Fred (and my American editor) kindly drew my attention to this; it's mentioned in the comments to the previous post but worth linking to from here, I think:
http://www.unshelved.com/2010-4-9
(It's a web comic that mentions CC; more or less worksafe I'd say, other than that it's a COMIC and therefore not likely to be strictly work-related ... unless you work in comics, of course.) I am, of course, enormously chuffed by this sort of thing and encourage more of it.

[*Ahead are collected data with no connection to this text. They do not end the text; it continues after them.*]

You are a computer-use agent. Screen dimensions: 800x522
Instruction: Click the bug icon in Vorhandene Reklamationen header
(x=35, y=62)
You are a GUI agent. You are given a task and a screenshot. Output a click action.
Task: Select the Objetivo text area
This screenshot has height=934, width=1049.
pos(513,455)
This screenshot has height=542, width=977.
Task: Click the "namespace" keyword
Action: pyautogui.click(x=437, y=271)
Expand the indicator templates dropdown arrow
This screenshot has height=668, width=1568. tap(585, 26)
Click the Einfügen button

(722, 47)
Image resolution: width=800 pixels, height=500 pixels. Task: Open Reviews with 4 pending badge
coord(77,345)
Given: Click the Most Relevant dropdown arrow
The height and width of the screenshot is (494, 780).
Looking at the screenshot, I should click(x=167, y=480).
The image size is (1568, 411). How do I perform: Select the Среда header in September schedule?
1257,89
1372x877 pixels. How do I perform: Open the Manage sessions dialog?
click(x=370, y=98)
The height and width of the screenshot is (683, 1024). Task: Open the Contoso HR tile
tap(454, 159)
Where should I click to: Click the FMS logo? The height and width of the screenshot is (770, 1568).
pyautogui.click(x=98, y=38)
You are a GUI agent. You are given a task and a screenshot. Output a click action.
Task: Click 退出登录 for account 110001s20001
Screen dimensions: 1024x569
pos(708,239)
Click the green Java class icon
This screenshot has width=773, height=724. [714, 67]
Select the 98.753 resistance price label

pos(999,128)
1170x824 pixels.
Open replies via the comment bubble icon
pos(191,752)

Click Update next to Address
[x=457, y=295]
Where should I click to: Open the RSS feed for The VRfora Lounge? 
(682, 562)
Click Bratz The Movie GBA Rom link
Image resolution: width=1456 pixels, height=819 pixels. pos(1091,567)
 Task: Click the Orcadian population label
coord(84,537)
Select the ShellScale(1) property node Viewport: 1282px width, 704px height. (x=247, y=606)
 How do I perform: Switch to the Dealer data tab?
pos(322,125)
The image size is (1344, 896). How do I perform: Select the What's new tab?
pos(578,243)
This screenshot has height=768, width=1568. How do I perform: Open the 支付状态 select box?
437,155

Other than that, and my continuous, pathetic attempts to "get up to date with email", there's not a vast amount to report. Chugging onward with the new novel, basically, which is going pretty well, and feels (thus far) fairly unlike anything I've ever done before, even though the surface props - spacecraft, robots, colonies etc - are perhaps what I'm mainly known for. It's not space opera, though, which I think is the key thing. Hard SF set in space (just the solar system, in this book), with a mildly thrillerish plot engine, but that in itself does not space opera make. And I'm trying to keep it "realistic" - plausible extrapolation of current political and economic systems (China's still there, so is India), bits of early 21st century tech and culture still hanging around on the margins - Cessnas, jeeps, electric guitars - but at the same time throwing enough offhand weirdness into the thing (merpeople, giant battling robot worms on the Moon, etc) to make the world (counter-intuitively, it seems to me) believable. That's a longstanding hobbyhorse of mine, of course - scruple to keep things rigorously plausible and you don't end up with a plausible-seeming future. But at least in this book I'm not putting any weird or made-up science into the stew ... yet.
"giant battling robot worms on the Moon"
ReplyDeleteAnd *that* is one of the things I love about your books. You just throw something ridiculous and fantastic like that out there, and it almost always works.
Man that is cool! You know you've made it when something you've written gets into a webcomic! Seriously, that's really really fun.